Friday, May 19, 2017

ACT clinic

I've neglected to do an official ACT clinic post so here it is, better late than never!

After Stockton was diagnosed with autism last May, we went to Omaha each week to have sessions with Leslie, the speech therapist that we met during the diagnosing process. We totally clicked with her and she taught me how to teach Stockton and we made some big strides over the summer. We worked with her while we waited to get a call from one of the more time-intensive autism resources - everything has a wait list and it can take months to years for your name to come up. Leslie knew about the ACT clinic (Autism Care for Toddlers) because they are a satellite office of Munroe-Meyer (where she works) and she has consulted with them in the past, and she said that out of all the potential services in Nebraska we should try for that one because she thought it would be a really good fit for Stockton. I think she may have pulled a few strings because we got a call in early September that there was a spot open for Stockton if we wanted to start coming and on Leslie's recommendation I jumped for it immediately.

I took Stockton to the ACT clinic for his first intake appointment and I was nervous. Stockton screamed and cried when I left him in the big playroom so I could go talk to the head of the program. We talked about Stockton's behaviors and personality, my concerns and goals, and he told me more specifically what ACT clinic is like. It was to be 4 mornings a week, 8:30-12:30 (in Omaha, yikes). I would drop Stockton off, he would work with a therapist one-on-one in a room with other children his age with autism who were working on their own goals with other therapists. Informal play was an important facet of the program - they operate on a work/play/work/play rotation so there's a lot of flexibility. Every hour they have circle time where they all come together and sing songs, eat a snack, do a craft or activity, and then at the end they have a lunch that we pack for them. Periodically we meet with the head therapist to go over progress and future goals.

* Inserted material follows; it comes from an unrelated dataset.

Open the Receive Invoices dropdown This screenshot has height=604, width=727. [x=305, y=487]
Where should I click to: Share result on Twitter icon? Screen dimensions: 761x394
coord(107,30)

It sounded good to me, and I got good vibes from all the people and the general setting. Stockton cried a little bit each morning for three days, but got acclimated quickly and started running into the room excitedly to play. I became more comfortable with the setup and started to get to know the therapists and had faith that this was going to be good for us.

You guys. I can't even BEGIN to describe our past seven months at ACT. It is hard to put into words how wonderful it has been. These adults, mostly students at UNMC studying to make this their life's work, care deeply about Stockton and the other children there. They are proud of them, excited to share their progress, and passionately committed to helping these children grow and learn. They celebrate the individuality of each child and each family and are flexible but firm when it counts. Stockton has positively BLOSSOMED under their care. He is crushing the goals they set for him much faster than anyone expected, and his retention is 100% which is incredible. Periodically they go back and test things he learned months ago and he remembers it all. He learned his ABCs (he can identify all the letters), went from labeling only 5 things in a book when he started (car, ball, dog, cat, banana) to being able to label everything, and is working on drawing zigzag lines. His goal in September was to use one word he speaks in full sentences. He can ask for anything he wants, identify people around him, and often narrates what is going on in real time ("Natalie go to school. Jack read a book.") He loves sharing his excitement with us, and he is potty trained.

He works with different therapists every day and loves them all. Alex, Claire, Logan, Libby ("Liffy"), Marissa ("Rissa"), and more. They all love him and it means so much to us. They don't want to change these kids and make them "less autistic;" they want to bring out what's lovely about them and encourage their personalities and knowledge to grow and develop in their own ways. They don't "treat" autism, they teach children, and it is an absolutely amazing program. Here's their website: ACT Clinic

This week I got this picture from one of the therapists:

THEY BROUGHT A THERAPY CAMEL TO ACT CLINIC. Yes, there is such a thing as a therapy camel, apparently! Stockton wasn't too interested but Jack liked him. Stockton is with "Liffy" in the picture, by the way. Also, this camel only travels on Wednesdays since it's Hump Day hahaha.

Thank you THANK YOU, ACT clinic. You are changing our lives!

1 comment:

  1. This is so cool and it makes me HAPPY to know that there are places that focus on KIDS rather than drilling knowledge prematurely into their heads. Awesome. I'm so glad for your family. What a blessing!